The sale of BPCL will fetch about Rs 60,000 crore government, the market experts estimate. "But the other disinvestments may not be able to attract high prices," an expert said. Another mode of fund-raise that the government considers are monetisation of assets such as power transmission lines, real estate around big railway stations, golf courses and stadiums and 10,000-km road. The Finance Minister proposed to monetise at least twelve lots of highway bundles of over 6,000 km before 2024.

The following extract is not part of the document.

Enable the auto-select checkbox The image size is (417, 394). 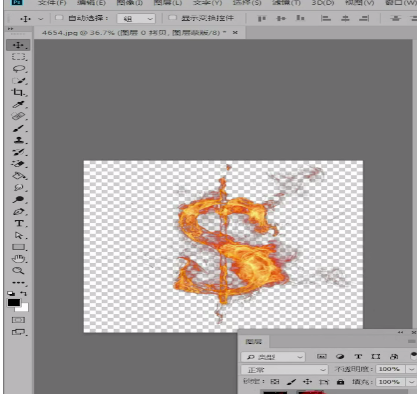click(x=59, y=18)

However, the industry leaders are not optimistic about the disinvestment and asset sale plan of the government as fetching the right price could be difficult in the current turbulent market. The sources say that the government may rope in cash-rich PSUs to buy the assets as it had asked ONGC to buy the government's stake in HPCL to achieve the disinvestment target in 2017/18.
The government fears a deficit of nearly Rs 40,000 crore in the GST collections as compared to what it had budgeted for 2019/20. The centre had reportedly informed the GST Council about the likely shortfall, which may put stress on states' compensation. With tax revenue growth remaining tepid, the divestment and non-core asset monetisation may remain inadequate to contain fiscal deficit at 3.3 per cent of gross domestic product (GDP) in 2019/20.
The government has already laid out a plan for the strategic sale of loss-making companies such as Scooters India, Bharat Pumps & Compressors, Project & Development India, Hindustan Prefab, Hindustan Newsprint, Bridge & Roof Co and Hindustan Fluorocarbons. But, they are difficult to attract investors. The reports said that Niti Aayog had identified around 50 assets including NTPC's Badarpur plant, which is closed and has about 400 acres of land. The brownfield plants of SAIL and some of the assets of Cement Corporation of India and Bharat Earth Movers may be used as the non-core assets for the monetisation programme.